En abordant le problème de la relation entre les strates naturelles, le physicalisme scientiste tend à adopter une attitude ontologique et non symbolique, non logico-sémantique. Dans le physicalisme, il ne s’agit donc pas de savoir si nous pouvons traduire symboliquement le continu en symboles discontinus. Ce qui est affirmé, c'est que tout est d'un seul ordre, physique. De ce point de vue, c'est par ignorance que l'on parle de strates naturelles. Il n'y en a qu'une, la physique. Et comme il n’en existe qu’une, cela n’a aucun sens d’y chercher des relations causales ou une continuité entre strates fictives. On pense que la science future le prouvera en découvrant de nouvelles forces, de nouvelles énergies et de nouveaux champs. Rappelons, par exemple, que la lumière visible a cessé d'être un mystère lorsqu'on a découvert qu'il s'agissait d'un rayonnement électromagnétique.

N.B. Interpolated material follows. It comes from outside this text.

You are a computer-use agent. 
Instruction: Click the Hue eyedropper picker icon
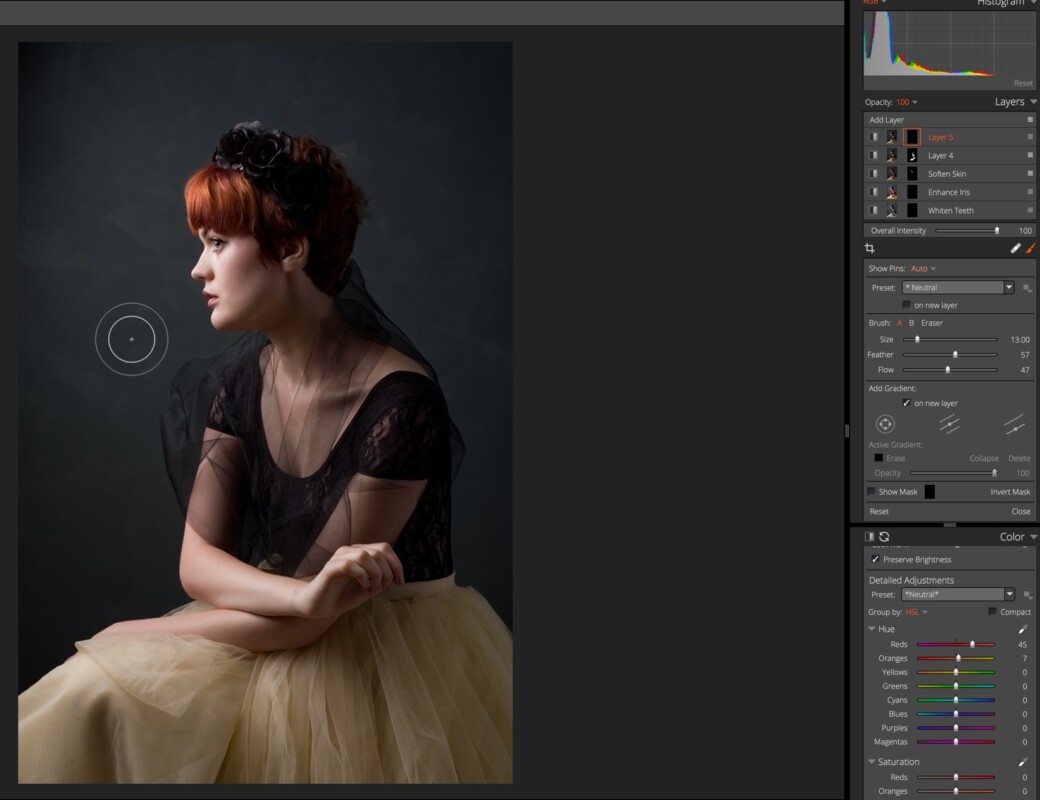click(x=1022, y=629)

Face à cet optimisme, je me souviens du poète Paul Valéry. Dans ses Cahiers, il écrit qu'on peut prêter à la science future tous les pouvoirs et tous les succès qu'on veut et que la proposition est incontestable, mais qu’elle est nulle. Pour ma part, je voudrais dire encore une fois que notre vie tend à montrer que la nature est continue, et que de cela nous avons un aperçu, un reflet à distance, bien que, parce qu'elle est continue, nous ne pouvons pas le démontrer avec des symboles discrets. Le continu est senti et perçu, le discontinu s'exprime symboliquement et se comprend conceptuellement.

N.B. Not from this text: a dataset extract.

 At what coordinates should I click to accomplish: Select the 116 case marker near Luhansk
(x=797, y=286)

La continuité de la matière première, principe du naturalisme universel
Certains demanderont : mais si nous n'avons qu'une intuition, un aperçu, de la matière première continue, quel est l'intérêt de la mentionner ? Cela a, d'une part, la valeur d'être un principe métaphysique qui guide la manière de concevoir le naturalisme universel, c'est-à-dire un naturalisme différent du naturalisme traditionnel qui réduit tout ce qui existe au descriptible avec les concepts de la physico-chimie. Le naturalisme universel, quant à lui, reconnaît la continuité réelle entre les différentes strates scientifiquement distinguables. Deuxièmement, la continuité entre ces strates supprime aussi bien le surnaturel que la conception d'une pluralité de mondes. Nous vivons dans un seul monde, le naturel continu, et non dans deux, trois ou quatre mondes, l'idéal-mathématique, le physique, le biopsychique et le divin, comme certains scientifiques et philosophes l'ont encore récemment prétendu.
La principale conséquence métaphysique du naturalisme universel, rendu possible par la matière continue, est le réalisme. L'intelligibilité vient de la nature pré-humaine. S'il existe une continuité naturelle entre ce qui est extérieur à l'esprit et l'esprit, il est concevable que les concepts, les catégories, les analogies, les métaphores, les symétries et les lois qui fonctionnent et nous permettent de vivre, existent et aient existé d'abord dans la nature extrahumaine qui nous a précédés, et ensuite, d'une manière dérivée, dans l'intellect. Si les symboles intellectuels avec lesquels nous pensons étaient seulement des représentations humaines, si l'intelligibilité était un don que l'esprit fait à la nature, comme le présupposent tous les idéalistes, on se demande par quel miracle la nature accepterait et respecterait un tel don qui nous permet de vivre. Étant donné que nous sommes des organismes naturels, ce miracle n'existe pas. Les divers idéalismes qui imprègnent presque toute la philosophie occidentale contemporaine sont plutôt des philosophies de l'esprit, de l’intellect, et non des philosophies de la nature.